According to the Pew Research Centre, Gen Z differs from the Millennial generation (or rather carries its trends further) in another notable way. Gen Zers are much more likely than previous generations to turn to the government for solving problems rather than to businesses and individuals. Pew research suggests that 70% of Gen Zers say the government should do more to solve problems. The trend is also there for Millennials (64%), and the further back you go in generational terms, the less popular this idea becomes, with only 53% of Gen Xers, 49% of Boomers (born between 1946 and 1964) and 39% of Silents (born 1928 to 1945) holding this view.

Demographer Neil Howe explains this dynamic with reference specifically to the Millennial generation.

“They’re a very community oriented generation. We know the risk averseness, by the way, because they’re not drinking, not smoking, the crime rate is way down for this generation […] the CDC has 150 Youth Risk Surveillance Indicators. They’re all down. […] They want to create a world in which you can live in a more supervised way and live a good life and not have so much uncertainty and risk […] Boomers and Gen Xers, we wanted a more risky world.’

He also goes on to explain how the younger generation prefers less choices and more guidance than previous generations.

“…cognitive psychologists talk about the Paradox of Choice […] I think Millennials are more bothered by that than older generations.

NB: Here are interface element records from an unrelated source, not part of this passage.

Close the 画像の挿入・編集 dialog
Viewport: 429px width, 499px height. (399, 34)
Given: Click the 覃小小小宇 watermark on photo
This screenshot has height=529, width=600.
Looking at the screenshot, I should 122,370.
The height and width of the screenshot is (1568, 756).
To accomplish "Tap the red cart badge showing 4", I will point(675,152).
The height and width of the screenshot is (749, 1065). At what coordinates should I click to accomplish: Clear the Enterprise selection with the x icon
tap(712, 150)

It’s fascinating. I’ve done a lot of work in employer benefits. I know that when the employer offers 30 different kinds of pension plans. All of this variety of plans, Xers love it […] You offer 35 different plans to Millennials, and they […] feel betrayed, they’re disappointed. Why? If you ask them they’ll say: because you know which one’s best, you just won’t tell me. Meaning they want to be told, they want to be given advice.”

Bringing it Together

This is the crux of the demographic argument for social trading. There’s an underlying trend at work that’s difficult to overlook because it’s telling you that sooner or later most of your potential clients will be of a different mindset than the one you have been trying to appeal to for the past decade or so.

It’s obvious when stated like this, but the way most businesses have responded to these trends is to just try and be as mobile friendly, inclusive, green, and socially conscious as possible. In our industry, the implications are greater because as we’ve seen with crypto, followed by the Robinhood phenomenon and then the WallStreetBets story:

The younger generation will flock where the onramps are smooth, the learning curve is gentle, and most importantly there is social activity so they can take their lead from others around them and follow the crowd until they have things figured out. If you can’t generate that, or find some other way to encourage and incentivise it among your traders, then eventually the potential volumes that this new generation brings with it will be generated elsewhere.